By the late 1990s, Lick-Wilmerding faced
a complex problem. It desperately needed 19,000 square feet
of new studio facilities, as well as an enlarged theater and
cafeteria. Its mostly outdated 1950s campus on the semiurban
southern edge of San Francisco sits on a sloping site, bounded
by private land to the west, city streets to the north and
south, and the commuter-packed 280 freeway on the east. However,
a large grade change allows restful views over the freeway
to the hills beyond. As a result, the campus had developed
over the years into a horseshoe of buildings, with its open
end toward the view and its center occupied by a usually soggy
lawn thought of as the heart of campus. Given the attachment
to the lawn, there was only one logical place to build additional
facilities: two stories over the faculty parking lot on the
freeway side, thereby closing off the end of the horseshoe.

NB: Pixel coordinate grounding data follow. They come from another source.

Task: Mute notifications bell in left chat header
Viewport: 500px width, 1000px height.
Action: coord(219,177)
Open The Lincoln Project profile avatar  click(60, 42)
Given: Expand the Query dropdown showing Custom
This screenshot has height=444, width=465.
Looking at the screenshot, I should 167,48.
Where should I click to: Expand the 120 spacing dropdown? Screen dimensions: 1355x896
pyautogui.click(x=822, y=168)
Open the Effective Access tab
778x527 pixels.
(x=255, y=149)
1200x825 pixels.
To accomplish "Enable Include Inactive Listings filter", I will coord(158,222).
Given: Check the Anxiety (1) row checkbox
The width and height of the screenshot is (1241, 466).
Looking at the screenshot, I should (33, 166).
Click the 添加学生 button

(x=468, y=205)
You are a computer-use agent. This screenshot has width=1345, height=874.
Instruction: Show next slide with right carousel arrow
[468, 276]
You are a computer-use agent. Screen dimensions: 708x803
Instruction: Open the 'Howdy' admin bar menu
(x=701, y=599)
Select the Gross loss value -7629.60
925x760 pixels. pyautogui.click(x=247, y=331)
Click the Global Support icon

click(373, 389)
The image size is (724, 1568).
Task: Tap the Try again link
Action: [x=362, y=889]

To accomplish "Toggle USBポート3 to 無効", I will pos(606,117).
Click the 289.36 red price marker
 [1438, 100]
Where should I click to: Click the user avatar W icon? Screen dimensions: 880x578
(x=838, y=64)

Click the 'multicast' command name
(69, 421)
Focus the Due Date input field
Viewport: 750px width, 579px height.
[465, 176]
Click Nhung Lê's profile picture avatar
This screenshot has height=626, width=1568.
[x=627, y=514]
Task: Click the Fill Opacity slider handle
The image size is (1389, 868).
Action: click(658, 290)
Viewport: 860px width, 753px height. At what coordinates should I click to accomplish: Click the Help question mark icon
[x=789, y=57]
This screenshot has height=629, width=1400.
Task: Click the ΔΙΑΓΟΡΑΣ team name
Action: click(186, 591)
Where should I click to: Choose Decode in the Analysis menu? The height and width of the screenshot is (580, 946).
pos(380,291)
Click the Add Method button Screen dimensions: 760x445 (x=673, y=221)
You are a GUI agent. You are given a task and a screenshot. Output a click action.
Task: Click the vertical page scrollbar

With this solution as a master plan, the school resigned itself
to losing the treasured view and began a competition for the
new building.
Among the five short-listed competitors
was Pfau Architecture of San Francisco. Known for its fresh
viewpoint, the firm proposed an eye-opening solution that
allowed the school to have both the large open public space
and the view. It was, according to associate school head Ann
Maisel, "a radical departure from the master plan that
both could be executed and captured the imagination of everyone
involved. We had to go with them."
Want the full story? Read the entire
article in our March 2004 issue.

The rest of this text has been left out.